La nuit était venue. Tout reposait maintenant dans la ville. Le Colosse seul semblait veiller ; son image formidable remplissait l’ombre ; elle barrait le ciel et la mer. Plus haute que la Babel des anciens Juifs, plus haute que la montagne où Sémiramis avait fait découper son profil altier, elle évoquait le dieu Zodiacal qui règne sur la terre et dans l’espace.

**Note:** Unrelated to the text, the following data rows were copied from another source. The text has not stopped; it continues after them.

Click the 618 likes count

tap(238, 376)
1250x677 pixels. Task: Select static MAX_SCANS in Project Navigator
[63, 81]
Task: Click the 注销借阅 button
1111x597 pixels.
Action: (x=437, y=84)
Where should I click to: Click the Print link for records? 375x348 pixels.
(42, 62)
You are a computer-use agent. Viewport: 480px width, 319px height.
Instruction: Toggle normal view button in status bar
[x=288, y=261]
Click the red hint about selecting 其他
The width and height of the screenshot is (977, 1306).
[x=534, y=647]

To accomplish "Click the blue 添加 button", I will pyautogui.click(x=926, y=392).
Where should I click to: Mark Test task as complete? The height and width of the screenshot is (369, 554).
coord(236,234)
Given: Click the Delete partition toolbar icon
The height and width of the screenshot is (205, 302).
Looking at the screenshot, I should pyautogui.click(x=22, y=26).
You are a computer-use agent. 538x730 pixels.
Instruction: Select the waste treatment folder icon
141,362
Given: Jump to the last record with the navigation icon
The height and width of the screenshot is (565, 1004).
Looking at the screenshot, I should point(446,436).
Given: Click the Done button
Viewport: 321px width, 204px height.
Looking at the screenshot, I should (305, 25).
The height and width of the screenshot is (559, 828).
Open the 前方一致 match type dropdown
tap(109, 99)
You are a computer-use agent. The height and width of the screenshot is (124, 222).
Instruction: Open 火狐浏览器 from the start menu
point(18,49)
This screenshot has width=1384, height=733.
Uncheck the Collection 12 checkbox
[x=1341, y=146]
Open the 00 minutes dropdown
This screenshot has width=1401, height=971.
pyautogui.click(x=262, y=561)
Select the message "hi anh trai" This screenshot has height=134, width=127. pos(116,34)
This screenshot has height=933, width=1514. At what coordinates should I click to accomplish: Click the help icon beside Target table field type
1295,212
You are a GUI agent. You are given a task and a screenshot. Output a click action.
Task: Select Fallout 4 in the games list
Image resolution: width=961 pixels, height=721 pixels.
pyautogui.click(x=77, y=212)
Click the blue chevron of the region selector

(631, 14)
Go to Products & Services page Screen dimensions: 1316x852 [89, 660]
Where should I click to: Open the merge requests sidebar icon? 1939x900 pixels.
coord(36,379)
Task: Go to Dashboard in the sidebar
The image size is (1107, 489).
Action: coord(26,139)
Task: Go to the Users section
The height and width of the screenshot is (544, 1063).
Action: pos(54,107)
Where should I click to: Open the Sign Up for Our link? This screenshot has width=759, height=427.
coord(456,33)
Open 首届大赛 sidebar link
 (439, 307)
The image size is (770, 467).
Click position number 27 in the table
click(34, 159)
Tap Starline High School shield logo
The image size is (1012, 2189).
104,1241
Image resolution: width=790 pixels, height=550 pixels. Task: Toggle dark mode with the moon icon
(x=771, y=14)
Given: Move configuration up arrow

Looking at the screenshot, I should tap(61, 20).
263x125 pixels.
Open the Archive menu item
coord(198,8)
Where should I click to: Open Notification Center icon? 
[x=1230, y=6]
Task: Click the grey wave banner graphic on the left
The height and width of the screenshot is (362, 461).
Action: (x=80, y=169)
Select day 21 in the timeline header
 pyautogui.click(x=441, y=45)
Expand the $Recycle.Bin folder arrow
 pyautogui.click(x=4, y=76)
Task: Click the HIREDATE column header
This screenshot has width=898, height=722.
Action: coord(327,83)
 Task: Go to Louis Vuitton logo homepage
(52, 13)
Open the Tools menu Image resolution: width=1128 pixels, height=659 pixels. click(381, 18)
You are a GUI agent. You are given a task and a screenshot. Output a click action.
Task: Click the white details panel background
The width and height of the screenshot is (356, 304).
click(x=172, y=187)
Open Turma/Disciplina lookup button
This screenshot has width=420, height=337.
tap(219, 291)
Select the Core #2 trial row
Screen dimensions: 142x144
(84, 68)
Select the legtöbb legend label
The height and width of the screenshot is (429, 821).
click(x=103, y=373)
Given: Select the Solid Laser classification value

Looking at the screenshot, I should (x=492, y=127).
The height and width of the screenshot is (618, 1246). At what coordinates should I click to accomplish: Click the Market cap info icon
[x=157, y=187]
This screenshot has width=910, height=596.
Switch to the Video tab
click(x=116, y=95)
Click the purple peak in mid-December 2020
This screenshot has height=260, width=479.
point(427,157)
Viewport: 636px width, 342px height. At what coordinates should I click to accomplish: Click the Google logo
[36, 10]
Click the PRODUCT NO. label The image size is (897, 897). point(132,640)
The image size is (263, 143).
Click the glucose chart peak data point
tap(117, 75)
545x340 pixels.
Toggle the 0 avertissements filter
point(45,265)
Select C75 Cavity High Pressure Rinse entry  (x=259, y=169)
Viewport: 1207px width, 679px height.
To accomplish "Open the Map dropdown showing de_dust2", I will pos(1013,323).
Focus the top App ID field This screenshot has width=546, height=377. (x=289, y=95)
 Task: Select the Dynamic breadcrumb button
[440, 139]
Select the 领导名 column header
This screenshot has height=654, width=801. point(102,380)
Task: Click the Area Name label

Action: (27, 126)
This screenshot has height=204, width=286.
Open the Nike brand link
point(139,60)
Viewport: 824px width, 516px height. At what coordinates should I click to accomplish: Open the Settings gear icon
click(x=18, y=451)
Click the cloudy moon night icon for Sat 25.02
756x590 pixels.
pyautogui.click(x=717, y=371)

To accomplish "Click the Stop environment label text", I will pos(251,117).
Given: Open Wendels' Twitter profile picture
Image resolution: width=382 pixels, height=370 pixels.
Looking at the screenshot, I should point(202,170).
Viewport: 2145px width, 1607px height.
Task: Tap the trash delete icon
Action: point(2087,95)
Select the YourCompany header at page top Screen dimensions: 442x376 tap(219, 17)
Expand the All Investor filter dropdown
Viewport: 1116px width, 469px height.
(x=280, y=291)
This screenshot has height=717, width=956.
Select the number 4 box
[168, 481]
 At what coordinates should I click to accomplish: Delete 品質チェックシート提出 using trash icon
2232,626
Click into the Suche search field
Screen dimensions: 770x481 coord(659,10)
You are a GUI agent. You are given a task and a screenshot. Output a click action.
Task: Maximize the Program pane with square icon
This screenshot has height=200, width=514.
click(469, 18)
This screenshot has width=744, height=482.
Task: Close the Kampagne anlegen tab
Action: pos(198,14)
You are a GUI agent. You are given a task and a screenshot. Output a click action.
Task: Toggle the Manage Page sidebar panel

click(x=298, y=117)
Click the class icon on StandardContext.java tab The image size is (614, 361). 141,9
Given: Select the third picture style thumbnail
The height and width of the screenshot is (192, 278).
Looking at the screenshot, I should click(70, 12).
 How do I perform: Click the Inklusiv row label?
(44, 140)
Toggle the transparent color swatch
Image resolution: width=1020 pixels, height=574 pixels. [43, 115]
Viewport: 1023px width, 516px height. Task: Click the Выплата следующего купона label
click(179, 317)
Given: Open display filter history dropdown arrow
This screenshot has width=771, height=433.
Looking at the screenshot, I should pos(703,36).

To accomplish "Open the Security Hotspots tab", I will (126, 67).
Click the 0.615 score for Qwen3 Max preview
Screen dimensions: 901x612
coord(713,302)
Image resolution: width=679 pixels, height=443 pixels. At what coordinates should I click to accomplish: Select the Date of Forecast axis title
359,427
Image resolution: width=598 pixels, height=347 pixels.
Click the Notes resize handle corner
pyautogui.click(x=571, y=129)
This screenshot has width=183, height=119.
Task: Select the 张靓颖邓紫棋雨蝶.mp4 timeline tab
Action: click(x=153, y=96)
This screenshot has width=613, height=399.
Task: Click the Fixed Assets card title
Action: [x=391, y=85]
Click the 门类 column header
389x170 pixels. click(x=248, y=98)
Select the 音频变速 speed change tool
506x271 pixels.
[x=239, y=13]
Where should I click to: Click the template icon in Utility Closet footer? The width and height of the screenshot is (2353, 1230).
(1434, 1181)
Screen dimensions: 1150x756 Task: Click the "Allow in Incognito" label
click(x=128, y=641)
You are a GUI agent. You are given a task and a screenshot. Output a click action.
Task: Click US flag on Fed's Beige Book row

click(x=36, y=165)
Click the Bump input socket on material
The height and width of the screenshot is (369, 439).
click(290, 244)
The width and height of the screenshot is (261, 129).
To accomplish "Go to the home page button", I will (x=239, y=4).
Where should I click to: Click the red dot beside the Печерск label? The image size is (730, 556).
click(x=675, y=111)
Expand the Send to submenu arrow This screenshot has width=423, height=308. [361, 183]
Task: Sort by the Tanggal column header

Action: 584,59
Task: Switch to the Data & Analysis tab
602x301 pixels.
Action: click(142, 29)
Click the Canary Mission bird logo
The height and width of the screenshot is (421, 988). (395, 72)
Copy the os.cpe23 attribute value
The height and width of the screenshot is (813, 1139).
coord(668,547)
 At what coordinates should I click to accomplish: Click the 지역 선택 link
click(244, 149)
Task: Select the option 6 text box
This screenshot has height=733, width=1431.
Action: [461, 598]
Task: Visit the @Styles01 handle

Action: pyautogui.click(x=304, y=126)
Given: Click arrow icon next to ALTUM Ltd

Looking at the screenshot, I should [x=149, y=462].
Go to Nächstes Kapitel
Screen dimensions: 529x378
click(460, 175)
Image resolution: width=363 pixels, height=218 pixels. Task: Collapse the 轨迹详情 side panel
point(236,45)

Le Colosse semblait conscient de son triomphe ; un oiseau posé sur sa joue chantait éperdument, comme sur l’arbre le plus élevé des forêts. Et ce gazouillement léger, aérien, était le seul bruit que l’on entendit à cette heure nocturne. Dans les ports, sur les vagues effacées, les vaisseaux avaient replié leurs voiles autour des mâts qui semblaient des quenouilles étroites. Et, malgré les proportions énormes de ses maisons et de ses tours, la ville paraissait petite ; elle montait à peine aux chevilles de son Hercule ; la terrasse de l’Aleïon, assise sur le dernier étage du Temple, n’atteignait pas les genoux arqués du dieu. Et, lui, grandissait encore dans l’obscurité de cette nuit sans étoiles. Il grandissait jusqu’à toucher de son front la nue ; les poètes l’avaient chanté ; les hommes de toutes les races l’avaient proclamé la plus éclatante des merveilles du monde. Cependant une tristesse flottait autour de ses épaules : il était seul. Rien ne s’égalait à lui. Où étaient-ils ceux de sa race, ces Géants anciens qui, les premiers, avaient habité l’île, lorsque, volcanique encore, elle était sortie des ondes ? Où étaient-ils les Cyclopes au large front, et les Centaures chevauchant les vallées profondes ou les crêtes dentelées des montagnes ? Ceux-là étaient ses vrais ancêtres, ceux-là l’avaient précédé sur cette terre de promission dont ils lui avaient ouvert le chemin. Et les yeux du Colosse interrogeaient les quatre vents de l’horizon ; et son âme enfermée dans son corps de bronze tressaillait au mystère béant de la nuit. Pas d’étoiles ; une lune fantastique, traversée de nuages, se montrait derrière le col de l’Atabyrion… Et, bientôt, des ombres se levèrent, de grandes ombres, enveloppées de brumes épaisses ; elles sortaient des antres inaccessibles, du creux des rochers et même des pentes arides des torrents ; elles s’avançaient, menant une course désordonnée et inquiète, tandis que la galopée des nuages couvrait et découvrait le visage blanc de la lune. Et le Colosse reconnut ses frères anciens, tous les Géants qui étaient issus des entrailles de cette terre avant les générations des hommes. Ils accouraient vers lui, ils l’entouraient d’une ronde formidable ; la ville s’aplanissait sous leurs pieds chaussés de ténèbres. Et leurs faces s’éclairaient d’un rire brutal et sonore. Ils célébraient le triomphe de la Force, le triomphe de l’Orgueil, le triomphe de l’Or.

Mais l’oiseau léger qui s’était posé sur la joue du Colosse avait disparu dans le ciel.